Although antigen-specific (adaptive immune) responses are a major focus in the disease, the role of innate immunity in the regulation of airway function and inflammation may also be important (6). As an example, / T cells have been shown to exhibit both contributory and inhibitory activities in the development and expression of allergic airway disease. In a similar manner, the complement system has also attracted recent attention (7). The hydrophilic surfactant proteins (SPs) SP-A and SP-D are also important components of the innate immune response (8, 9). Increasing evidence indicates that SP-A and SP-D regulate immune cell function as well as surfactant homeostasis (10). These SPs may affect allergen uptake by antigen-presenting cells or inhibit allergen-specific IgE binding to allergen, thereby inhibiting the triggering of allergic responses (11). Alveolar macrophages, which are major resident cells in the airways may be playing a role in the SP-D regulatory effects in allergic inflammation (12–14).
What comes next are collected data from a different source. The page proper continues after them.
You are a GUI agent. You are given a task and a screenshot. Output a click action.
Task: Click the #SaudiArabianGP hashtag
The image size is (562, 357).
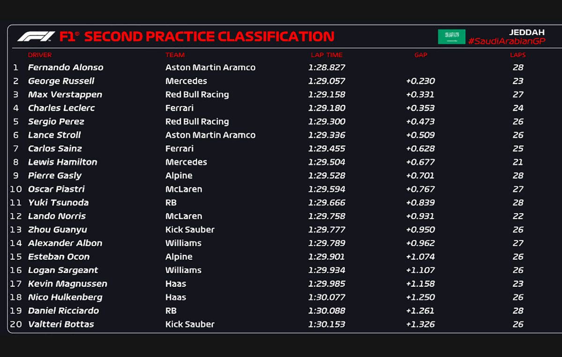click(x=507, y=41)
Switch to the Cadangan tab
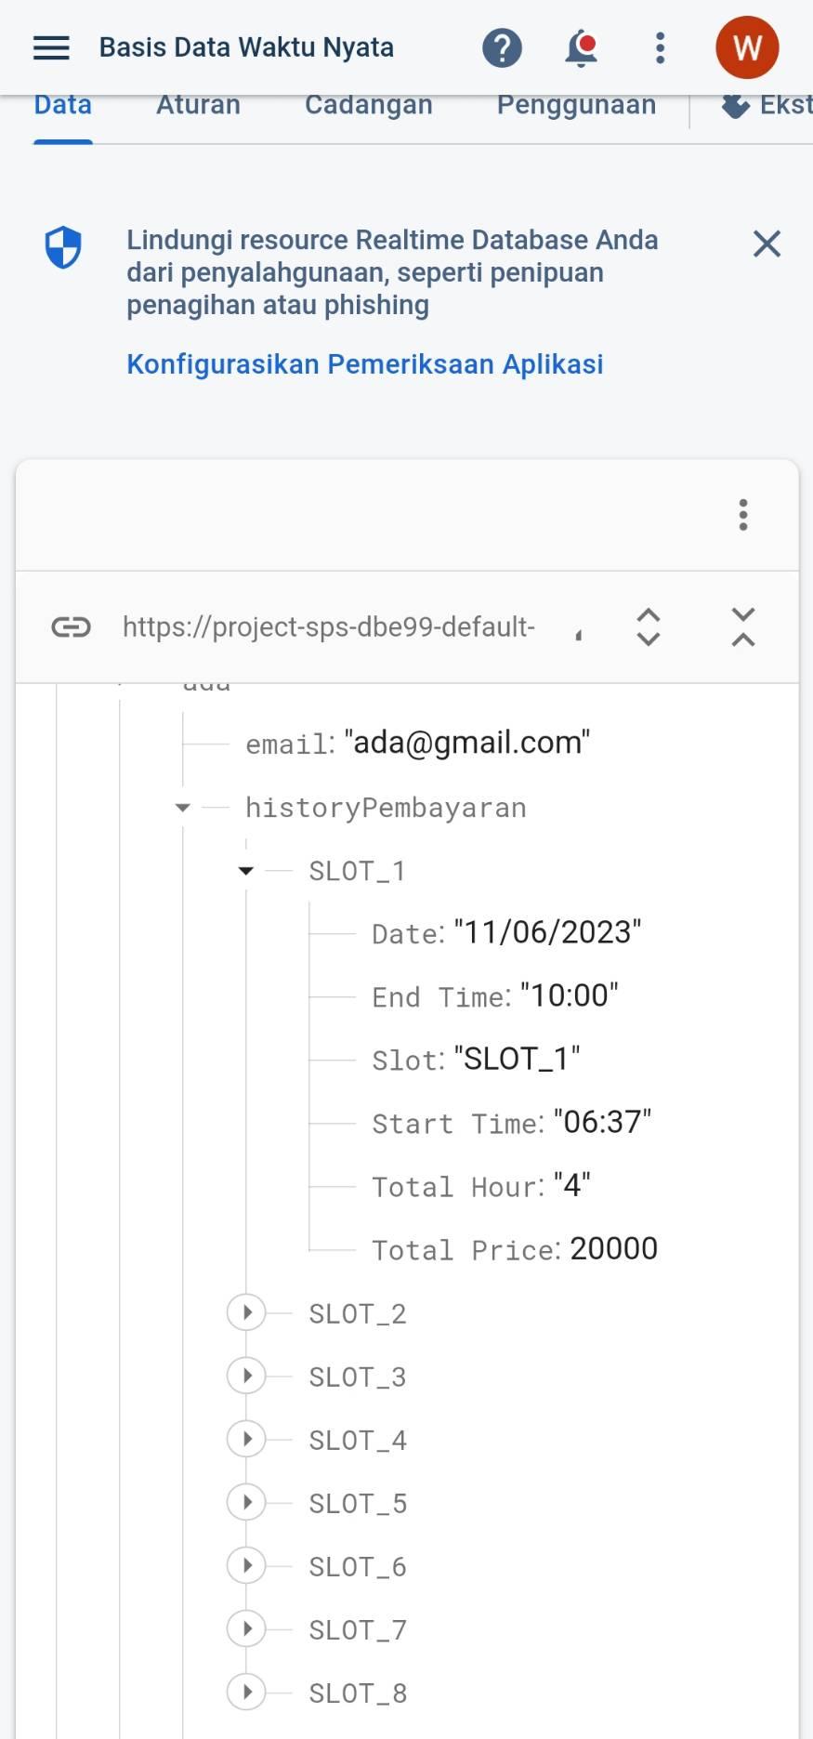Viewport: 813px width, 1739px height. [x=368, y=106]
SP-A and SP-D have been shown to play protective roles in an allergic bronchopulmonary aspergillosis model in mice (15). It has been reported that mite allergen–induced airway inflammation leads to decreased levels of SP-A and SP-D in the bronchoalveolar lavage fluid (BALF) from sensitized mice (16). In contrast, elevated levels of SP-A and SP-D have also been found in BALF from sensitized and challenged mice (17) and in the BALF of patients with asthma (18).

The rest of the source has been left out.